Ahora venía el cloro: el arma doméstica más devastadora contra la amenaza viral. Agarré la botella como me imagino que hubiese agarrado una Glock nueve milímetros. Sentí el peso del líquido, comprobé la respuesta del gatillo y ajusté la apertura del aspersor. Luego rocié todo el mostrador de la cocina, poniendo especial empeño en cubrir el área donde habían estado las birras y las frutas. Aproveché para limpiar también el pomo de la puerta principal y de la puerta del baño, y a todas estas caí en cuenta horrorizado de que aun llevaba puesta la ropa con la que había estado en la calle. Corrí al cuarto, me quité todo, lo puse en la ropa sucia y corrí de vuelta a la ducha. (La geografía de algunos apartamentos neoyorquinos puede ser muy peculiar). Una vez más me sentí como el héroe de una película sobre un ataque biológico mientras me enjabonaba con furia bajo un chorro de agua tan caliente como podía soportarla. No sé cuánto tardé, pero de allí salí limpio y me pareció que mi hija había crecido un poco. Finalmente, ya duchado, me bebí una de las cervezas en un vaso helado.

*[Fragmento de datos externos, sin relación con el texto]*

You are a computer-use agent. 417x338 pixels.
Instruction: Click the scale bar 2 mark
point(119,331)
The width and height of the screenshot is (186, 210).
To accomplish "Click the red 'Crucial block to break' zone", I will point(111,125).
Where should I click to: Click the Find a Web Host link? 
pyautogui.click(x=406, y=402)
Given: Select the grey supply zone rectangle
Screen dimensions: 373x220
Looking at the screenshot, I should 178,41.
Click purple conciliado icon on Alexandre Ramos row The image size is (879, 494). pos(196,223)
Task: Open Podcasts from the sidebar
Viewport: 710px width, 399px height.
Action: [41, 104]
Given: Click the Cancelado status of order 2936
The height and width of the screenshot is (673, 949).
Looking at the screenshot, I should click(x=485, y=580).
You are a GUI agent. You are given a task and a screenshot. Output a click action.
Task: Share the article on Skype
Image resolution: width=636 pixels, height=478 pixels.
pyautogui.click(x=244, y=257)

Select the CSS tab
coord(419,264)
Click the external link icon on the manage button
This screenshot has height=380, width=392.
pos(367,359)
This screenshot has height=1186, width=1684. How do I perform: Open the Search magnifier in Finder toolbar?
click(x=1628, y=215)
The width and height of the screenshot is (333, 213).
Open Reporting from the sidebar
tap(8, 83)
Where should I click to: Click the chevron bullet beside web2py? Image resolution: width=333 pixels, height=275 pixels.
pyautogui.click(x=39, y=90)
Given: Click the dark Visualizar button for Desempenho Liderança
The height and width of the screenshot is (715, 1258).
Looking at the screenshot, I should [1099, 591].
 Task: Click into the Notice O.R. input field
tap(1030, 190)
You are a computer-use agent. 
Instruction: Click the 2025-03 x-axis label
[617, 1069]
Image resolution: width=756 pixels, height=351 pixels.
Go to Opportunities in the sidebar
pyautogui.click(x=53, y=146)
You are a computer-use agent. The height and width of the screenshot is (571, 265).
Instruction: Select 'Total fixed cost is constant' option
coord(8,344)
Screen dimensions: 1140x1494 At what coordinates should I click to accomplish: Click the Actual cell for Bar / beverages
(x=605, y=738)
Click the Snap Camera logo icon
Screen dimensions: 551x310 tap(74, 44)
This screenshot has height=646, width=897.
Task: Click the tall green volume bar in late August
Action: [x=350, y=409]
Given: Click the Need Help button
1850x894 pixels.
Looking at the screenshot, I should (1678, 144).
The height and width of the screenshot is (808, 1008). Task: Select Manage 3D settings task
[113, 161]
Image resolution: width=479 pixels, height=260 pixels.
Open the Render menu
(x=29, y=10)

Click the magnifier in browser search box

Satisfecho, mientras miro por la ventana la apacible hostilidad de la ciudad en calma, calculo que no tendré que salir a buscar birras por unos cuatro días, quizá cinco. Al fin y al cabo son latas de medio litro. Sé que debo beber menos, pero sé con mayor certeza que tendré que volver a salir antes de que todo esto haya terminado, y a pesar de la alegría que me embarga mientras la cerveza baja por el esófago, siento el mordisco de la ansiedad de solo pensarlo. Sí, definitivamente todo ha cambiado. Antes vivíamos en el ombligo del mundo —piensen en su ombligo y dense cuenta de que la metáfora tiene sus matices: a menos que uno sea una bacteria, una bolita de lana o un ácaro, un ombligo no es precisamente un hábitat ideal—, pero ahora vivimos en el ombligo de la pandemia.